Task to carry out: Report each line from the data below that holds the word "Internet".

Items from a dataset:
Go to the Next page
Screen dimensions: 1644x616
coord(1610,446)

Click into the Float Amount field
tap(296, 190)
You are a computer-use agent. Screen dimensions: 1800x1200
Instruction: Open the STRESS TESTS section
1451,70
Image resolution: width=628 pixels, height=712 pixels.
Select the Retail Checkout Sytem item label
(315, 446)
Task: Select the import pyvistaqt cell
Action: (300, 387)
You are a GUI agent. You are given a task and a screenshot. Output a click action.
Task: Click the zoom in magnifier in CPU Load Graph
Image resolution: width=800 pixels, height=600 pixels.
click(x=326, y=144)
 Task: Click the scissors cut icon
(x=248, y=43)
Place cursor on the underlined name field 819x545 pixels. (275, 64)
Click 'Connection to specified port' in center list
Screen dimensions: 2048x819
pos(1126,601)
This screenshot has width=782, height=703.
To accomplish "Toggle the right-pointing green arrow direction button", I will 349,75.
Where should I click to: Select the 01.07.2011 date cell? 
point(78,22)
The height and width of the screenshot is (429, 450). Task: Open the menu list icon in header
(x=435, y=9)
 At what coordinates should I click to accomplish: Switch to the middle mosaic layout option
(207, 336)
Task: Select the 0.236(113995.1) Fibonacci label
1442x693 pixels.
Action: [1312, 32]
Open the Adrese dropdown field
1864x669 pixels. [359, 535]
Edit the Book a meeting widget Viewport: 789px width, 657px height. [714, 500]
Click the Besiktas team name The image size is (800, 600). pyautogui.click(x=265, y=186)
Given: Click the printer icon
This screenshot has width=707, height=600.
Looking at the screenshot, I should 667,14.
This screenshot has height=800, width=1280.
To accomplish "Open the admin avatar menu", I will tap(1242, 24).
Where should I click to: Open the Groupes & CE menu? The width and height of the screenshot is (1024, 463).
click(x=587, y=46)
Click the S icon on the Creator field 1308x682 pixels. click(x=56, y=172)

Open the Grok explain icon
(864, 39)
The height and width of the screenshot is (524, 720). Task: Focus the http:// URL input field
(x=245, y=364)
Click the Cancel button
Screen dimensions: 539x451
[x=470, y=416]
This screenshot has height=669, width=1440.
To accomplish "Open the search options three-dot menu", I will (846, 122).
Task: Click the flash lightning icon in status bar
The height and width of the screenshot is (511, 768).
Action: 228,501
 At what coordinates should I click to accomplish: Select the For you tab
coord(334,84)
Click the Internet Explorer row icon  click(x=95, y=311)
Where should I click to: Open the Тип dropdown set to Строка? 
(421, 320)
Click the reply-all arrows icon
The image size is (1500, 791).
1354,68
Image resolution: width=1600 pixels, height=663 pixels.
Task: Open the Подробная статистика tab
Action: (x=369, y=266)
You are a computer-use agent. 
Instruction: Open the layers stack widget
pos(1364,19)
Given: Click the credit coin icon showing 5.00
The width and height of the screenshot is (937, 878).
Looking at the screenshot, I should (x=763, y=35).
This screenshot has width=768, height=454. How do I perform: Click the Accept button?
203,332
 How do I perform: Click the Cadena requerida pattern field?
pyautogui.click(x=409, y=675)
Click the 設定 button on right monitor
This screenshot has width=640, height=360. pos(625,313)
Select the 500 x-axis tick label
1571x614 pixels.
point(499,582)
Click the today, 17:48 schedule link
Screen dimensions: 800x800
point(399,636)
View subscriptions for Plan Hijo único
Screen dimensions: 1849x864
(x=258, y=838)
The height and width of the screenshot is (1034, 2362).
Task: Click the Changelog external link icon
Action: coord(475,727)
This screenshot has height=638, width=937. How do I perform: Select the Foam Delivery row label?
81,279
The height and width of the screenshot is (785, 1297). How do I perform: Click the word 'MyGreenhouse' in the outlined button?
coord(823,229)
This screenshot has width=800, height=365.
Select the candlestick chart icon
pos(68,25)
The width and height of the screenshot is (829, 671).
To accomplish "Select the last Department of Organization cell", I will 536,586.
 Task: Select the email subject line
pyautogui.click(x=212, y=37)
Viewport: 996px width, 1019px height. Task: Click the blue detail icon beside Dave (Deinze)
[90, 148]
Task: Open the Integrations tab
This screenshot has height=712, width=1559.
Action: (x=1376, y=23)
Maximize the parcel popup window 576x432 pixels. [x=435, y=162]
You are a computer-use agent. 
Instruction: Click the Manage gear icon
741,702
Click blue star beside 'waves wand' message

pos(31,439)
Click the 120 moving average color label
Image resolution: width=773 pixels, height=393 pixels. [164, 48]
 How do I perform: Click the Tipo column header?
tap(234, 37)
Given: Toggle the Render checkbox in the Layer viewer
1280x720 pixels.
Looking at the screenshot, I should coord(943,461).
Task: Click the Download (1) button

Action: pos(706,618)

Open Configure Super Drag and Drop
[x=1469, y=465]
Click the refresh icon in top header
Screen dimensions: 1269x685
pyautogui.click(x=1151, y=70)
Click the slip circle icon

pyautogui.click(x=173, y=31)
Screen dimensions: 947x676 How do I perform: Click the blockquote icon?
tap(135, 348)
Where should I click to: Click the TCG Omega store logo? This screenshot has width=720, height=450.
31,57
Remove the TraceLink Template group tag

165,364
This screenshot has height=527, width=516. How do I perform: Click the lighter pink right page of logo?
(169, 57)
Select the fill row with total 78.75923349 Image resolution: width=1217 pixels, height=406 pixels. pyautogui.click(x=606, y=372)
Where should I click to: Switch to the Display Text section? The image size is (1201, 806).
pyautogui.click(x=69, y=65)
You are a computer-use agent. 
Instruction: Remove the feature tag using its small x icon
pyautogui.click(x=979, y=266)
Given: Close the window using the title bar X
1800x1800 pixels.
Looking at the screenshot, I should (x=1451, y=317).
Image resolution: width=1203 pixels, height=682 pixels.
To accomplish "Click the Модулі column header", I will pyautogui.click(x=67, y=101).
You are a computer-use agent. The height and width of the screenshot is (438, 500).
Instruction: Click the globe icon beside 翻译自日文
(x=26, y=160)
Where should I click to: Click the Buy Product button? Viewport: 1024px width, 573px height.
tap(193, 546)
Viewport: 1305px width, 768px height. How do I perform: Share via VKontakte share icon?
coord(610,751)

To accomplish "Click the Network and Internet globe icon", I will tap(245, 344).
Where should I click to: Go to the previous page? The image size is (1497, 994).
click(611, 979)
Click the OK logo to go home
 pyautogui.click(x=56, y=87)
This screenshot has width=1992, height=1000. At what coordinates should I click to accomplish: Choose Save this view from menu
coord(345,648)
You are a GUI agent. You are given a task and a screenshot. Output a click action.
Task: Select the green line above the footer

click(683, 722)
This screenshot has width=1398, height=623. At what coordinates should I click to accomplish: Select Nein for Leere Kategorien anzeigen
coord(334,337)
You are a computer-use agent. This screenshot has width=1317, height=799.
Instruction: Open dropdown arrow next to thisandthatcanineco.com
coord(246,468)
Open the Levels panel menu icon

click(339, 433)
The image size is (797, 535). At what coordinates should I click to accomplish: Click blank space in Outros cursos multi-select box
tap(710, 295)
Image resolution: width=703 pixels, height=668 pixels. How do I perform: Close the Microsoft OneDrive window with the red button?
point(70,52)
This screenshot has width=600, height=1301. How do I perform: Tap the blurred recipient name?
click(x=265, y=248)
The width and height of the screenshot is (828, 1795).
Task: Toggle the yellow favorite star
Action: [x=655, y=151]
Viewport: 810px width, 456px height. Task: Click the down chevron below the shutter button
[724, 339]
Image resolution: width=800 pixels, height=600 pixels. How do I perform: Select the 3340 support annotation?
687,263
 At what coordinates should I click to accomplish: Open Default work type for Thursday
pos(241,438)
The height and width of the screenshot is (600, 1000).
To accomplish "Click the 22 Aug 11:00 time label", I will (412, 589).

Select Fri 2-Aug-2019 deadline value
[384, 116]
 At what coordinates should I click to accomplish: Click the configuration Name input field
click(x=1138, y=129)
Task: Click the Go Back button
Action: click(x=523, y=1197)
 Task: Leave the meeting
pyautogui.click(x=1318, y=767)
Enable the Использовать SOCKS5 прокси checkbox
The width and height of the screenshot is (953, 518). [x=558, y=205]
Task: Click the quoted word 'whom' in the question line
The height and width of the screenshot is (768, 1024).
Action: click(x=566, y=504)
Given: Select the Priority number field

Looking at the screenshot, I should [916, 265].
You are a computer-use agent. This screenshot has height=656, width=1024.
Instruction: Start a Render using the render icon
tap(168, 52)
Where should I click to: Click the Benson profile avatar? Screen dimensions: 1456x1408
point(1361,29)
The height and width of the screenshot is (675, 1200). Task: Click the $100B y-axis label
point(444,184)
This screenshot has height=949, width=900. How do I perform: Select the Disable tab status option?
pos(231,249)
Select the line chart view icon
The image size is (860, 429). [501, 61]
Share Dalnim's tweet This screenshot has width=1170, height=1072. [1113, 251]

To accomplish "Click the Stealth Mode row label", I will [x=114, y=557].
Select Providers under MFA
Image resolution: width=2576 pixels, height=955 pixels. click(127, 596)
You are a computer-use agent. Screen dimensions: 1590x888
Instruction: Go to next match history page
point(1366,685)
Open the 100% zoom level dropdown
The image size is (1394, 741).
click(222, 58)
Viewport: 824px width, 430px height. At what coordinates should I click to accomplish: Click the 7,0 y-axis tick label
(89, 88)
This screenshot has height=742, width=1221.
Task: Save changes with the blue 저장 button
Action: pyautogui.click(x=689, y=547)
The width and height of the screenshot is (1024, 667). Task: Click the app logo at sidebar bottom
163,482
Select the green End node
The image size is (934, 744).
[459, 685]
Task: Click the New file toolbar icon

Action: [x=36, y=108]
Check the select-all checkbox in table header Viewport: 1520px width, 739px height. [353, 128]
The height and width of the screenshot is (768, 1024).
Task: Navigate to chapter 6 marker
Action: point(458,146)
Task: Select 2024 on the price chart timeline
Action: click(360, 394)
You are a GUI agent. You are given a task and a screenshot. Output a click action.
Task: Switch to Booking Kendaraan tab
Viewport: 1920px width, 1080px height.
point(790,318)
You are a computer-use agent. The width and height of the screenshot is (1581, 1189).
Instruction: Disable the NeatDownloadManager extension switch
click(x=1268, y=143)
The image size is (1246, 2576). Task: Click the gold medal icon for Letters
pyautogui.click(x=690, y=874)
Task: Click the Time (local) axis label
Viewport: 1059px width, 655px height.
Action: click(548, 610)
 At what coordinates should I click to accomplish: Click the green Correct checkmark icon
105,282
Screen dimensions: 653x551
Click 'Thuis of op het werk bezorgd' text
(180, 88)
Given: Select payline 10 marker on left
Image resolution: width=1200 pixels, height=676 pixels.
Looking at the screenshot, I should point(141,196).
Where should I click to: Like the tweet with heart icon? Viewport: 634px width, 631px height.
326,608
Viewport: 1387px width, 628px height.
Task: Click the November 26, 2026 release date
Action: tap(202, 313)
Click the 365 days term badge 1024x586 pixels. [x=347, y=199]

Finished exercise:
Click the Internet Explorer row icon  click(x=95, y=311)
To accomplish "Click the Network and Internet globe icon", I will tap(245, 344).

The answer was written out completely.